WHAT IS BEING ASKED:
Can you rewrite every line of the listing below, text and all, shifting each answer coordinate up by 61 and omitting the pictures?

TASK INPUT:
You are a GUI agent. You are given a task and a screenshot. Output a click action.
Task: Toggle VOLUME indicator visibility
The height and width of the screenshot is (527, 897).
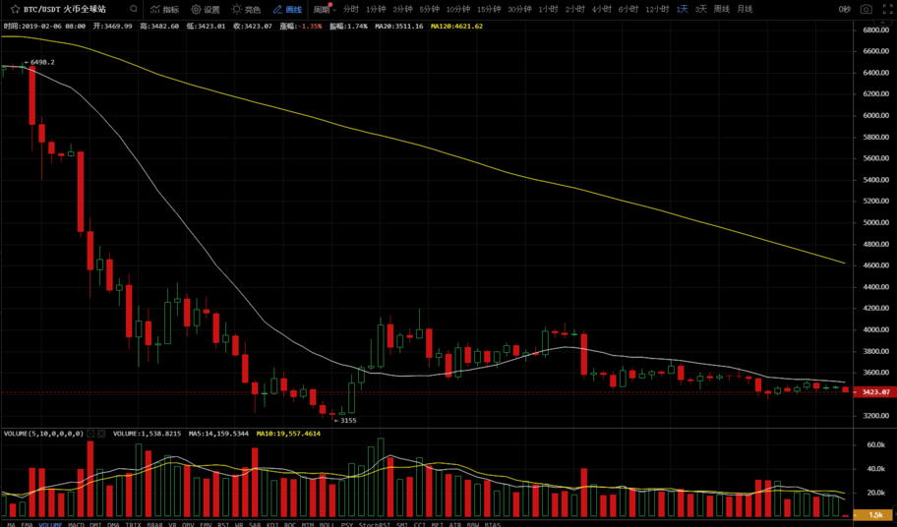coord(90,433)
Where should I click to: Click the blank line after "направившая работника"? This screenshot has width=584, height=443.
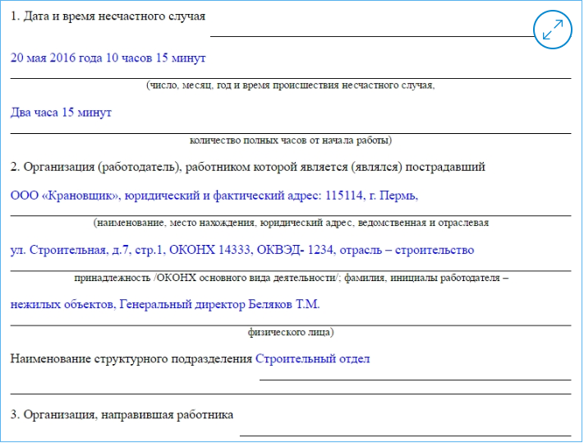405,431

COMPLETE RESPONSE:
You are a GUI agent. You are given a task and a screenshot. Output a click action.
Task: Toggle VOLUME indicator visibility
The height and width of the screenshot is (527, 897).
coord(151,494)
Where should I click to: Click the blank line after "направившая работника"? This screenshot has width=584, height=443.
466,492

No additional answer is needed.